We use high-throughput functional genomic approaches in tandem with integrative computational technologies to describe the complex systems that control cell shape and migration during development and organism homeostasis. Understanding the regulation of morphogenesis and motility on a systems level is an important first step in developing network-based therapeutics for the treatment of metastatic cancers.
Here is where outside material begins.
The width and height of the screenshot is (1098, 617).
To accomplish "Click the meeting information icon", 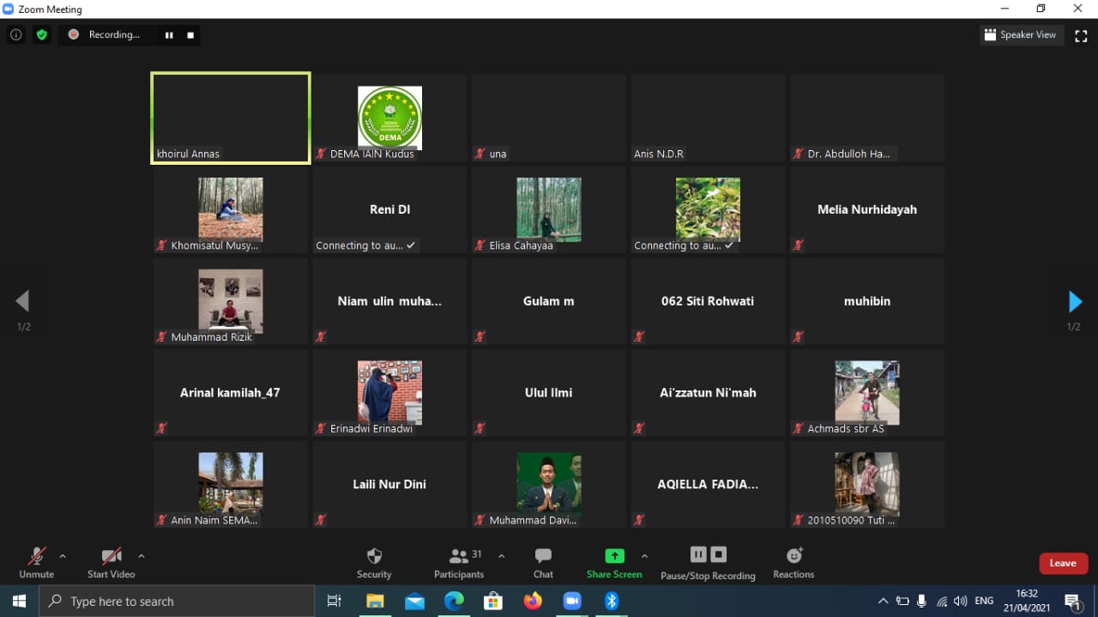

In all eukaryotic cells, migration is dependent on the activity of Rho-family GTPases, but it is unclear how activation of these proteins by different stimuli results in the distinct morphological changes that are required for motility, such as the formation of lamellipodia and focal adhesions at leading edge of cells, and the retraction of the tailing edge. We employ systems-level approaches to study the regulation of Rho-family GTPases by Rho GTP Exchange Factors (RhoGEFs) and Rho GTPase Activating Proteins (RhoGAPs). Whereas the Rho-family GTPases are “generic” molecules that are involved in regulating a variety of different cellular behaviors including motility, RhoGEFs and RhoGAPs are thought to act to specify the output of RhoGTPase activity in response to highly specific stimuli. Activated RhoGEFs have been extensively implicated in the progression of numerous cancers, and may in fact represent the largest family of oncogenes in the genome. Similarly, a number of RhoGAPs appear to be potent tumor suppressors.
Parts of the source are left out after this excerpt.